Quotes about Worship-Corporate

1

Public worship occurs when the people of God assemble for the express purpose of giving to the Lord the glory due His name and enjoying the joy of His promised special presence with His own people.

2

In public worship all should join. The little strings go to make up a concert, as well as the great.

3

As secret worship is better the more secret it is, so public worship is better the more public it is.

4

On Sundays God wants us to do more than sing songs together and have wonderful worship experiences. He wants to knit the fabric of our lives together. For many, church has become all about me – what I’m learning, what I’m seeking, what I’m desperate for, what I  need, how I’ve been affected, what I can do. We see ourselves as isolated individuals all seeking personal encounters with God, wherever we can find them. Sadly, this reflects our individualistic, me-obsessed culture. Rather than seeing ourselves as part of a worship community, we become worship consumers. We want worship on demand, served up in our own time, and with our own music.

5

In the process of striving to fulfill our needs and satisfy our desires, the church has slipped into a philosophy of “Christian humanism” that is flawed with self-love, self-esteem, self-fulfillment, and self-glory. There appears to be scant concern about worshiping our glorious God on His terms. So-called worship seems little more than some liturgy (high or low) equated with stained-glass windows, organ music, or emotion-filled songs and prayers. If the bulletin didn’t say “Worship Service,” maybe we wouldn’t know what we were supposed to be doing. And that reflects the absence of a worshiping life- of which a Sunday service is to be only a corporate overflow.

### Data shown
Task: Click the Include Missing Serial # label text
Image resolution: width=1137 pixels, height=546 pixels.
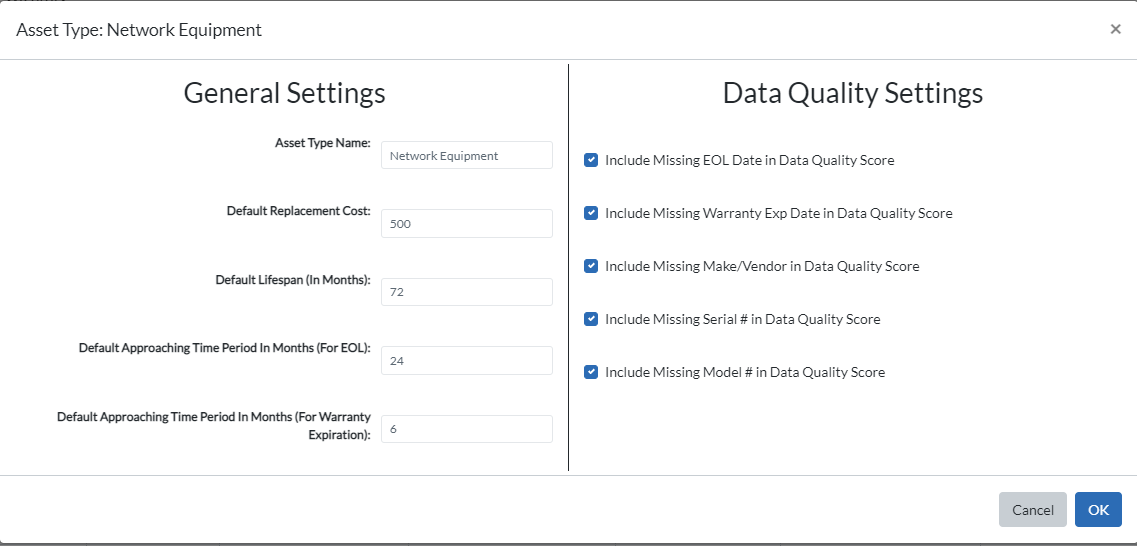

### Written request
In the quotes about corporate worship, what do we become "rather than seeing ourselves as part of a worship community"? The listing has no connection to the quotes about corporate worship.

### Correct result
Worship consumers.